> [WORK TO COMPLETE]
Answer these from the passage about King below:
1. How many protesters heard King deliver "I Have a Dream"?
2. Which law did his march from Selma to Montgomery prompt?
3. In what year did King condemn American participation in the Vietnam War?

> [PROVIDED PASSAGE]

National television cameras recorded scenes of nonviolent black marchers,
including children, being attacked by the fire hoses and police dogs of
Birmingham’s city government. Arrested, King penned his “Letter from Birmingham
Jail.” Winning the battle for American public opinion, he successfully pushed
business leaders to outlaw segregation in downtown Birmingham.
In
August 1963, two hundred fifty thousand protesters heard King deliver “I Have a
Dream” at the Lincoln Memorial in Washington, D.C. This electrifying address
helped build momentum for the Civil Rights Act of 1964, a sweeping measure that
banned racial discrimination in hotels, restaurants, and other public
accommodations. King won the Nobel Peace Prize in that same year. In 1965 his
march from Selma, Alabama, to Montgomery prompted passage of the Voting Rights
Act, which guaranteed African Americans the right to vote.
In
1967 King condemned American participation in the Vietnam War. A previously
sympathetic press vilified him for this stance, which also earned the contempt
of a once-friendly president.
King
also railed against poverty. Planning his most ambitious protest, he envisioned
thousands of blacks, Hispanics, Indians, and poor whites converging on the
nation’s capital. A strike by garbage workers in Memphis diverted him from this
effort. After galvanizing supporters with “I’ve Been to the Mountaintop,” he
was assassinated the next day.
Unfortunately,
King’s fame has obscured the contributions of James Farmer, Ella Baker, John
Lewis, Fannie Lou Hamer, and others, who, like King, mastered Gandhian strategy
in the quest for racial justice.

> [DATA ROWS]
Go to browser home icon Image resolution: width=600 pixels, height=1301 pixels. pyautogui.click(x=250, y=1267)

--

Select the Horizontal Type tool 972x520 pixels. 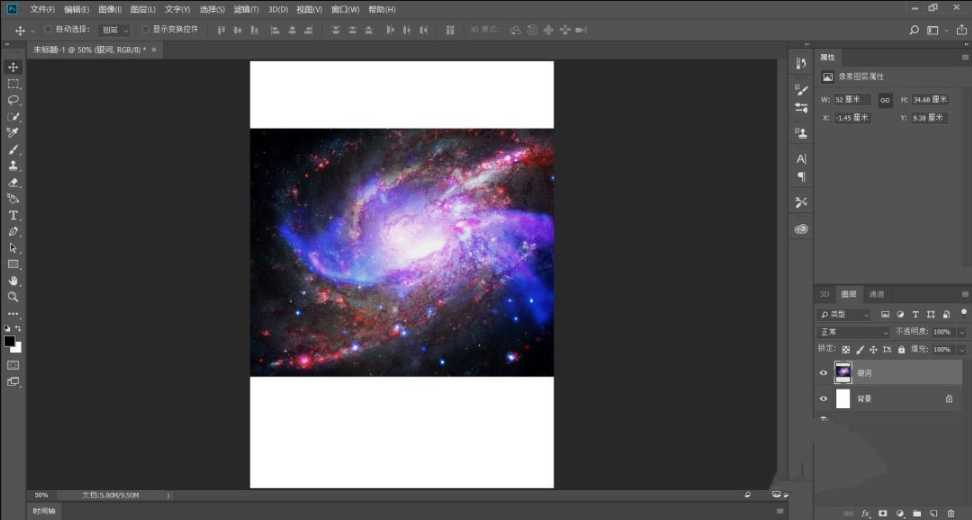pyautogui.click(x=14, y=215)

> [THE REPLY]
1. Two hundred fifty thousand
2. The Voting Rights Act
3. 1967